Morphology files - adamb924/mortal-engine GitHub Wiki
Morphology files specify the morphological structure of the language. Here is an example of a minimal morphology file (examples/00-Minimal.xml):
<?xml version="1.0" encoding="UTF-8"?>
<morphology
xmlns="https://www.adambaker.org/mortal-engine"
xmlns:xsi="http://www.w3.org/2001/XMLSchema-instance"
xsi:schemaLocation="https://www.adambaker.org/mortal-engine morphology.xsd">
<writing-systems src="writing-systems.xml"/>
<model label="All Stems">
<!-- stem-list is the only node in the model -->
<!-- this model will only accept words that are bare stems -->
<stem-list label="Stem">
<filename>01-stems.xml</filename>
</stem-list>
</model>
</morphology>
In the <morphology>
tag there are two child elements:
-
<writing-systems>
has information about the writing systems of the file, which in this case is a link to a separate file. This is discussed more here. -
<model>
is the sole model in this morphology. This is where the magic happens. In this simple model there is just a simple<stem-list>
element.
A variety of things can go inside the <morphology>
tag. I've put them into three groups below.
A stem list is list of stems from the language, i.e., the lexicon. There are two different types of stem lists. The one above is a simple <stem-list>; it loads a list of stems that is specified in another XML file (01-stems.xml
above). The other type is <sqlite-stem-list>, which reads the stems from a SQLite database.
The <morpheme> is the superstar of any morphological model, as you'd expect. (Suggested hook for your Linguistics 101 term paper: “Morphemes are very important to morphology.”) Morphemes and stem lists are the only nodes that “eat” segments in a parsing (or “produce” them in a generation).
The <mutually-exclusive-morphemes> tag is used when the language offers a choice of one of a set of morphemes. For instance, you generally just get one possessive morpheme. So a <mutually-exclusive-morphemes>
would have each possessive morpheme: first singular, first plural, second singular, etc.
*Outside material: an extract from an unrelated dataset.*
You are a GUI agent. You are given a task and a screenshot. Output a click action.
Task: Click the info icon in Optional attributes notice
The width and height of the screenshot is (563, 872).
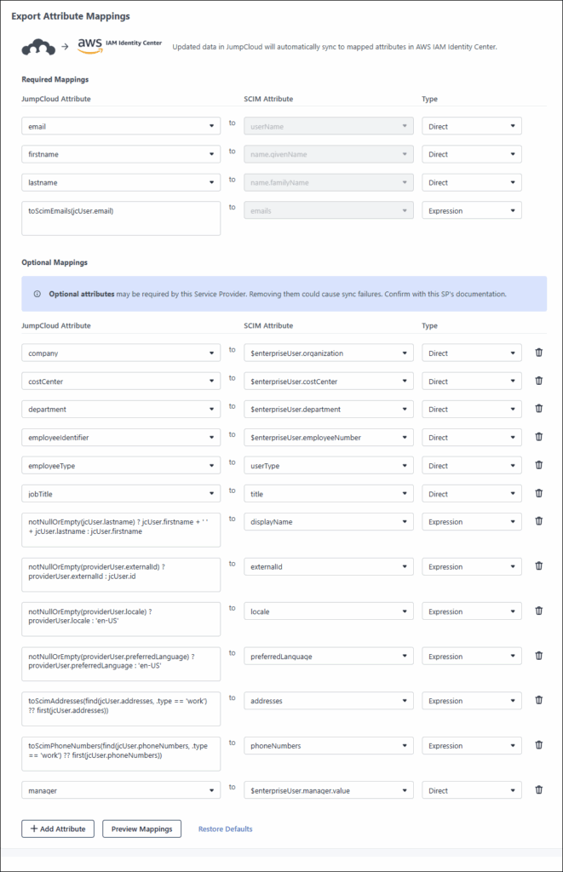(37, 294)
A <fork> is a fork in the parsing. It contains one or more paths. This is useful for when there are two different paths a derivation can take, for instance a verb stem that could end up as a simple infinitive, or as a finite form with several more affixes tacked on at the end.
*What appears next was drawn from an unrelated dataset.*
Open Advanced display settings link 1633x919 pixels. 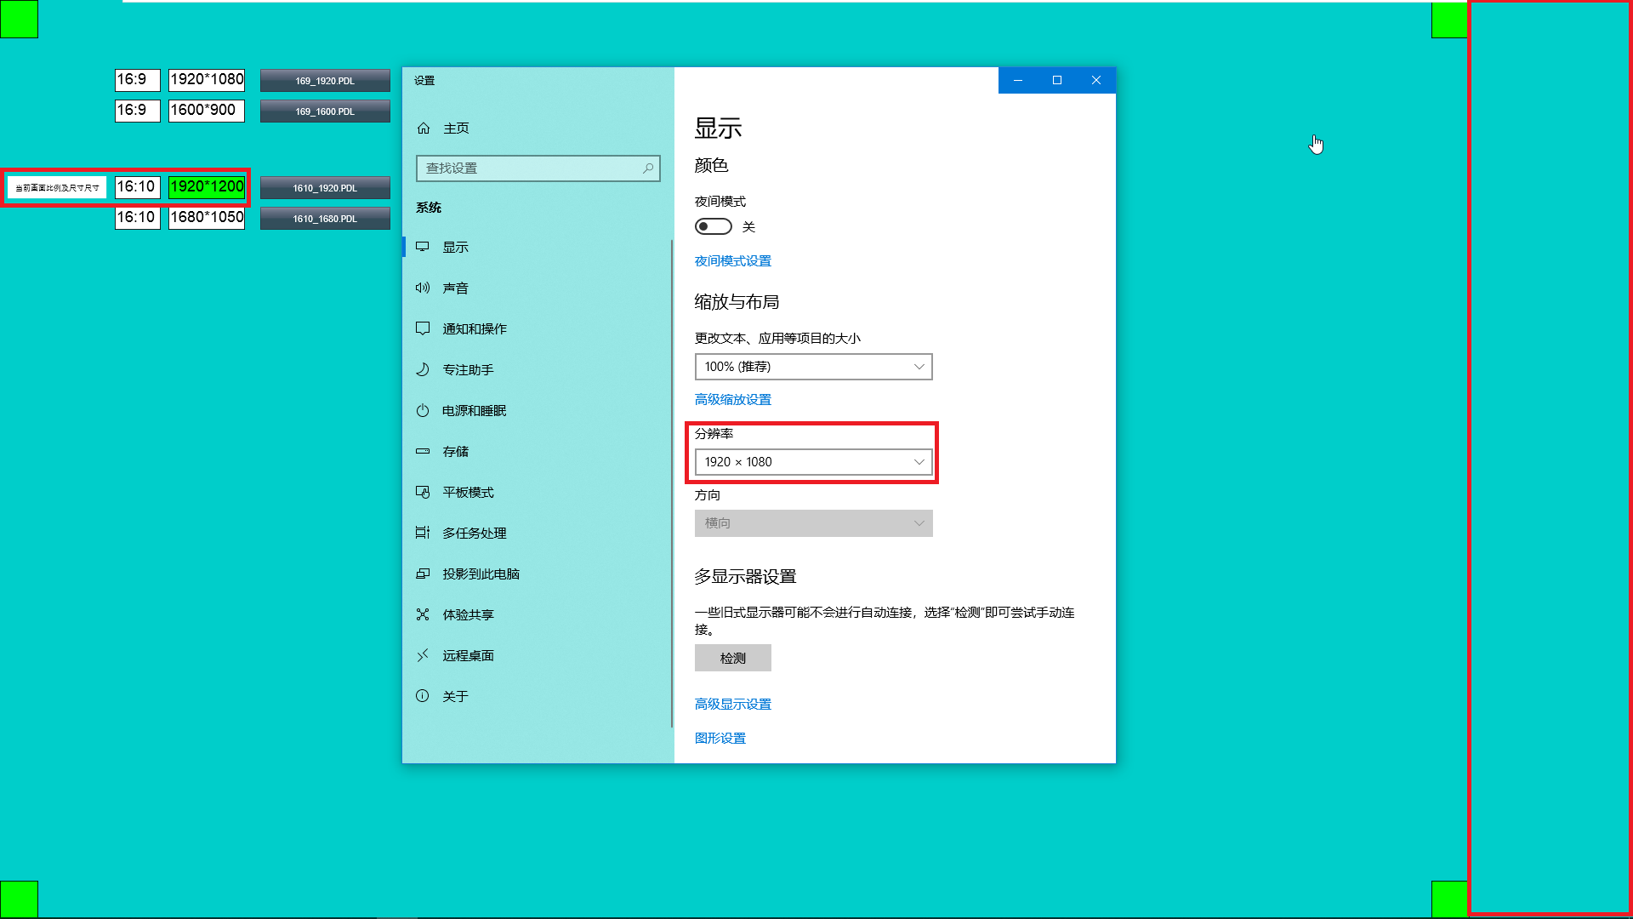click(x=732, y=705)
A <sequence> is like a dumb fork: a sequence of morphemes (or other nodes) that can occur as a group, or not.
A <jump> jumps you to another node in the morphology—anywhere in the morphology, not just in the same model. So, within a verb model, you could have a parsing that hits a nominalizer, and then use a <jump>
tag to jump over to a node in the noun model, so that you can append your nominal morphology.
Most (all?) languages will require more than one morphological model. Below is an example (from examples/09-Multiple-Models.xml) of a model that selects different stems from the stem list and adds different suffixes to them.
<?xml version="1.0" encoding="UTF-8"?>
<morphology
xmlns="https://www.adambaker.org/mortal-engine"
xmlns:xsi="http://www.w3.org/2001/XMLSchema-instance"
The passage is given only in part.